### Extract provided ###

The Bank of Canada’s
key interest rate is steady at 1.75 percent and the prime-lending rate is 3.95 percent.
Stock markets are
lower with the Toronto Exchange index at 17,318 points while the TSX Venture
index is 575 points.
The average price
for gas in Canada is lower at $1.10 a liter or $4.18 for a U.S. gallon.
Lotto Max: (Jan.
28) 4, 10, 12, 27, 30, 44 and 46; bonus 7. (Jan. 24) 2, 11, 14, 21, 23, 34 and
36; bonus 5.
Lotto 6/49: (Jan.
29) 3, 14, 16, 23, 41 and 43; bonus 29. (Jan. 25) 8, 20, 21, 30, 32 and 48;
bonus 31.
---
Regional briefs:
- Ontario school
teachers are escalating their rotating strikes after three days of renewed
negotiations with the government failed to reach a settlement. Schools will be
closed for two days this week with a walkout by 83,000 members of the
Elementary Teachers’ Federation of Ontario. There will be a province-wide
walkout on Thursday and rotating strikes in various districts “until an
agreement is reached.”

### Data provided ###

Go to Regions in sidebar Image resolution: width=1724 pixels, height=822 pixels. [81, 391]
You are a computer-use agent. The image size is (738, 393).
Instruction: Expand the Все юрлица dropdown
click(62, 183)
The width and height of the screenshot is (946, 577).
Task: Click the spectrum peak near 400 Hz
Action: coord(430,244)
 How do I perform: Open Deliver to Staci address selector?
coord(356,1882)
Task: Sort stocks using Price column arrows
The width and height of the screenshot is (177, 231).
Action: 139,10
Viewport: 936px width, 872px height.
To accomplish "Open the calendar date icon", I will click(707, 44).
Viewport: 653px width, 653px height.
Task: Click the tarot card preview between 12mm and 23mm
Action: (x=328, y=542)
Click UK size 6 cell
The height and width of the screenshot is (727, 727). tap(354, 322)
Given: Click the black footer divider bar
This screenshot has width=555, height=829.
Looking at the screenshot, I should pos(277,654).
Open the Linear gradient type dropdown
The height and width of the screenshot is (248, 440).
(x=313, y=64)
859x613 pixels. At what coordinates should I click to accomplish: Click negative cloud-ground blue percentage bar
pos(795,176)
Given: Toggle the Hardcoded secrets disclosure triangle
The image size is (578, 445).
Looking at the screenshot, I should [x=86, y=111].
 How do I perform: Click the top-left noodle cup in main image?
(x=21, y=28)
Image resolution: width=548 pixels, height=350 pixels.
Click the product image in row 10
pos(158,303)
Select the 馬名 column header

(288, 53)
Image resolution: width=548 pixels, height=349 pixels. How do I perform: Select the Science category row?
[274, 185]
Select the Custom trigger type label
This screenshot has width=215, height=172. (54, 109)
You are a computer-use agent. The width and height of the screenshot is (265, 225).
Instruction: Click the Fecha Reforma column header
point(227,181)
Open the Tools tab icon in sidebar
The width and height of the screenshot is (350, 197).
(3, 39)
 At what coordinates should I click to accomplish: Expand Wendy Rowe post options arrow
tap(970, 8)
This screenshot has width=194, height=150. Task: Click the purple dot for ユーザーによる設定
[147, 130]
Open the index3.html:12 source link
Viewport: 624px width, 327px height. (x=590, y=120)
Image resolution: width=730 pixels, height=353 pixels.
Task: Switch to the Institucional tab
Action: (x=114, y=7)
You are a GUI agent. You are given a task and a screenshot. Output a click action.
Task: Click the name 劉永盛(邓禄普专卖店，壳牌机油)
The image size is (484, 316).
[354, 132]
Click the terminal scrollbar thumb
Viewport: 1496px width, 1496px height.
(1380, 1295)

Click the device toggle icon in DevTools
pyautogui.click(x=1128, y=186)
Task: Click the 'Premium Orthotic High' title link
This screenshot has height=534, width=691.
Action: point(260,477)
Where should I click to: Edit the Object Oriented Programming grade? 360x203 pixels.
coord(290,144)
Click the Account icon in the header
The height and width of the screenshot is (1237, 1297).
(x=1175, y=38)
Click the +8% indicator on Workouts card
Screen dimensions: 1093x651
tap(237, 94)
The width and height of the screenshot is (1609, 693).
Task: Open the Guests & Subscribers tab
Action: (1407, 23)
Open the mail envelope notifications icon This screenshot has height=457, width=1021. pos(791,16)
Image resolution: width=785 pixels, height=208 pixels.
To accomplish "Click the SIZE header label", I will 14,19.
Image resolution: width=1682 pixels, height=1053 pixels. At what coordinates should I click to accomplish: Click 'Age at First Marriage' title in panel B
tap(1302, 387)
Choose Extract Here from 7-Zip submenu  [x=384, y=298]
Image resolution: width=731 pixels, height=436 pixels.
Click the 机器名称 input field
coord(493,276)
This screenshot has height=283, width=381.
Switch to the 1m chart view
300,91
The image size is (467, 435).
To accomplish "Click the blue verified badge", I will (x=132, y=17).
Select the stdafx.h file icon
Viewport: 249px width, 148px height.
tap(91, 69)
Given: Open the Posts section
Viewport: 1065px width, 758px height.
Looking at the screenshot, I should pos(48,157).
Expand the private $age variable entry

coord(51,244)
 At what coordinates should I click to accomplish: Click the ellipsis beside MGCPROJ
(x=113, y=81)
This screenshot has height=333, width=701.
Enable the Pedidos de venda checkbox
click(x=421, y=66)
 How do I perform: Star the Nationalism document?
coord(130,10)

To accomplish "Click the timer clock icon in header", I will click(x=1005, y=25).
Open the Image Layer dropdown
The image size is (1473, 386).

###

Things to do
A. Condense the paragraph in the Canadian news digest above that begins "Ontario school teachers are escalating" into a short bulleted list that keeps its main facts.
B. Please duplicate the Canadian news digest above word for word, from "The Bank of" up to and including "is 575 points.".

Task solutions
A.
- Ontario school teachers are escalating their rotating strikes after three days of renewed talks with the government ended without a settlement.
- Schools will be closed for two days this week during a walkout by 83,000 members of the Elementary Teachers' Federation of Ontario.
- A province-wide walkout is set for Thursday, with rotating strikes in various districts continuing "until an agreement is reached."

B.
The Bank of Canada’s
key interest rate is steady at 1.75 percent and the prime-lending rate is 3.95 percent.
Stock markets are
lower with the Toronto Exchange index at 17,318 points while the TSX Venture
index is 575 points.